## SEITENAUSZUG
-.-.-

Drei in ihrer Zeit
Drei in ihrer Zeit und ich in der meinen
Albert
Camus (1913 - 1960), Jean-Paul Sartre (1905 - 1980) und Hermann
Hesse (1877 - 1962) lebten zur gleichen Zeit einer bereits etwas
früher, der andere starb als letzter. Die beiden Franzosen kannten
sich, liebten und hassten sich, wie sie sich eine Zeit lang auch
ergänzten und den Rest der Welt verabscheuten. Camus kam aus armen
Verhältnissen aus dem Norden Afrikas, aus Algier. Er wusste zu
leben, zu lieben und zu geben. Sartre verstand sein Leben und seinen
Wohlstand als selbstverständlich und suchte vielleicht daher die
Extreme. Hesse als Kind eines
streng
pietistischen
Missionars
lebte längere Zeit in Indien. Früh war ihm klar, er wollte Dichter
oder gar nichts werden.

-.-.-

## GESTELLTE AUFGABE 1
Kannst du den Text über Camus, Sartre und Hesse vollständig und unverändert wiedergeben?

## BEREITGESTELLTE DATEN
-.-.-

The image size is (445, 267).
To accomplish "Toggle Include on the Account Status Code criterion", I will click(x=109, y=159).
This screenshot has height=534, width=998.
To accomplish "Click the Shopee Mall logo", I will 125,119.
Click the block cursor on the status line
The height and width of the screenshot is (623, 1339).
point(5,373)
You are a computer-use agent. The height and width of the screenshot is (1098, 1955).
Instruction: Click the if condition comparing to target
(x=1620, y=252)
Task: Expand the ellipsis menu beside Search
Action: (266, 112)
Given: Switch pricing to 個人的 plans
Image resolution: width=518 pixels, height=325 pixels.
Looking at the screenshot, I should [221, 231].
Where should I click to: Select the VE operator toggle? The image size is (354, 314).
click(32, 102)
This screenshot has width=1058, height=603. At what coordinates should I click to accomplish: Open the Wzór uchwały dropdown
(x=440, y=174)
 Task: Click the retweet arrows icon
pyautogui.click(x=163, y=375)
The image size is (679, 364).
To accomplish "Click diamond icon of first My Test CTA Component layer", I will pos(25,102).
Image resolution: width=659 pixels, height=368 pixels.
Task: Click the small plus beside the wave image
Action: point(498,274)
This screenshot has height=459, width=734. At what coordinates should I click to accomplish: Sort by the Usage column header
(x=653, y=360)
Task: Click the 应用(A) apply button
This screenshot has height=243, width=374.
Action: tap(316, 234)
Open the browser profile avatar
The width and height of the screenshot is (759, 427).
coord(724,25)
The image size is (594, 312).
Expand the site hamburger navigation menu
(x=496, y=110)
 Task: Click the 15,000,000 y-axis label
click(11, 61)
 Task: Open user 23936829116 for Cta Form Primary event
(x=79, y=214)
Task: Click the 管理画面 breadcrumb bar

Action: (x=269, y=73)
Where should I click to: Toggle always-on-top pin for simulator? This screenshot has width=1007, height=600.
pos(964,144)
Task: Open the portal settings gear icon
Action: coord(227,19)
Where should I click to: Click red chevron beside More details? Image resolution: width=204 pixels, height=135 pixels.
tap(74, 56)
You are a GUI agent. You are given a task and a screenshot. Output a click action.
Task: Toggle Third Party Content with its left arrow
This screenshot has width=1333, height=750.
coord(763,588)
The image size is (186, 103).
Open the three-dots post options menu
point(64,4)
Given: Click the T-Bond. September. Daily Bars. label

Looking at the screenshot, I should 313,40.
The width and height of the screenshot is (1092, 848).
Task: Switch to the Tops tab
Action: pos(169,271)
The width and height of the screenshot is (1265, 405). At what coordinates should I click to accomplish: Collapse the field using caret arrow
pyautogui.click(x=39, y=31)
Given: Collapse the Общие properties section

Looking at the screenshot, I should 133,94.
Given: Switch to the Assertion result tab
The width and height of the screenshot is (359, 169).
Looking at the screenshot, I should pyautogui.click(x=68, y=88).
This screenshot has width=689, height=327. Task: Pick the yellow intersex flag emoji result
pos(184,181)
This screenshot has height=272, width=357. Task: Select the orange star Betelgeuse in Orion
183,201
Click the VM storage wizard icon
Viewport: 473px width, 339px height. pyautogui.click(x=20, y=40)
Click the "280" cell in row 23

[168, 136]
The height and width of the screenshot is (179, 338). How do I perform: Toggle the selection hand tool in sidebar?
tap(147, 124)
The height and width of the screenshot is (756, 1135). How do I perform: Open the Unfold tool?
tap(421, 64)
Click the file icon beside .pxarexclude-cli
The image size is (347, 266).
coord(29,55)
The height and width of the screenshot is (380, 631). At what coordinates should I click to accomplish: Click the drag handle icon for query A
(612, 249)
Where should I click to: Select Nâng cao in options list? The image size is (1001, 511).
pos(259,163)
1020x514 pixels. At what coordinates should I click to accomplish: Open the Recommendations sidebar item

-.-.-

## GESTELLTE AUFGABE 2
Kannst du die Zeilen der Auflistung, beginnend mit der Zeile, die „Where should I click to: Click“ enthält, und endend mit der Zeile, die „point(64,4)“ enthält, in eine JSON-Liste von Zeichenketten umwandeln, mit einem Eintrag pro Zeile, ohne Leerzeilen und mit beiden Grenzzeilen? Gib nur diese Zeilen aus.

## VOLLSTÄNDIGE AUSGABE 1
Drei in ihrer Zeit
Drei in ihrer Zeit und ich in der meinen
Albert
Camus (1913 - 1960), Jean-Paul Sartre (1905 - 1980) und Hermann
Hesse (1877 - 1962) lebten zur gleichen Zeit einer bereits etwas
früher, der andere starb als letzter. Die beiden Franzosen kannten
sich, liebten und hassten sich, wie sie sich eine Zeit lang auch
ergänzten und den Rest der Welt verabscheuten. Camus kam aus armen
Verhältnissen aus dem Norden Afrikas, aus Algier. Er wusste zu
leben, zu lieben und zu geben. Sartre verstand sein Leben und seinen
Wohlstand als selbstverständlich und suchte vielleicht daher die
Extreme. Hesse als Kind eines
streng
pietistischen
Missionars
lebte längere Zeit in Indien. Früh war ihm klar, er wollte Dichter
oder gar nichts werden.

## VOLLSTÄNDIGE AUSGABE 2
[
  "Where should I click to: Click red chevron beside More details? Image resolution: width=204 pixels, height=135 pixels.",
  "tap(74, 56)",
  "You are a GUI agent. You are given a task and a screenshot. Output a click action.",
  "Task: Toggle Third Party Content with its left arrow",
  "This screenshot has width=1333, height=750.",
  "coord(763,588)",
  "The image size is (186, 103).",
  "Open the three-dots post options menu",
  "point(64,4)"
]